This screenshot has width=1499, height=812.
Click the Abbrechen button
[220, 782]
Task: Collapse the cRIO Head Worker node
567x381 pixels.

:: What you should do ::
Rewrite the data above as a JSON list of strings, with one string for each line and any blank lines left out.

:: Answer to this problem ::
[
  "This screenshot has width=1499, height=812.",
  "Click the Abbrechen button",
  "[220, 782]",
  "Task: Collapse the cRIO Head Worker node",
  "567x381 pixels."
]